I don’t really understand this issue. If you’re having a small, intimate wedding with only your closest friends and family, then I understand not giving people random plus ones.
First, just because you give someone a plus one, doesn’t mean they can bring anyone – most of the times, when you gie someone in a relationship a plus one, you shouldn’t be writing “and guest” you should be writing “name1 and name2” – you’re not giving them the right to bring whomever, you’re giving them the right to bring their partner.
That aside, if you’re having a larger wedding, and you’re allowing your guests plus ones, there’s really nothing you can do (or should do) about who they bring. If you’re close enough with these friends who keep company with questionable people, I would just say to them, “Hey, I’m giving you a plus one, but just let me know who you decide to bring beforehand so that I can make my escort cards with their names” – then, if they tell you that who they’re bringing is someone you dislike, just say, “I don’t really get along well with that person and would prefer them not at my wedding.”
However, if you’re having a large wedding and giving people plus ones, you’re likely not going to notice the extra people.
I also don’t understand the mentality of not wanting to go to a wedding where you don’t know the couple. It’s more likely that a majority of your time at the wedding will be spent with the person who brought you as their plus one and not the couple themselves.
I do think it’s weird when people bring a friend and not a date, but honestly – who cares? As long as your guest/friend is there to support you, who cares who they bring?
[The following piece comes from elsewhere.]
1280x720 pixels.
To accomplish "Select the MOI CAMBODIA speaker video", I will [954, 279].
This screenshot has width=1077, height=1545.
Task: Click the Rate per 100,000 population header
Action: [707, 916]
If that guest’s plus one gets rowdy, tell your friend to get their plus one out of there. It’s not a big deal.
I think people stress out way too much over plus ones. I’m having an intimate wedding – it’s a destination wedding and we’re only inviting our closest family and friends – between the two of us, we likely won’t have more than 35-50 people attend. I’m giving everyone plus ones. I have a few singles coming and I’ve already told them that they can bring whomever they wat – a date, a friend, whatever. Part of the reason is that they have to fly and stay somewhere for several days, but the other part is that these people are coming to support me in my marriage to my FI and I want to thank them with a fun celebration and allow them to have a good time by bringing whomever they want that they think will help them have a good time. To me, the reception is both a party for the bride & groom to celebrate, but also a thank you to all the people who came to support the marriage (even if they don’t come to the ceremony).
Seriously, it’s a wedding – it’s not a big deal. Yes, it’s a very important day in your life, but I bet there will be other important days in your life, too. Like the birth of your children or when the two of you retire and spend the rest of your days enjoying each other’s company and working. Those are really important days, too.
Just have fun, stop stressing and relax! Life is too short to stress over the little things. At the end of the day, when you look back at your wedding, the most important thing that happened would be that you and your FI got married – the rest won’t be as big of a deal.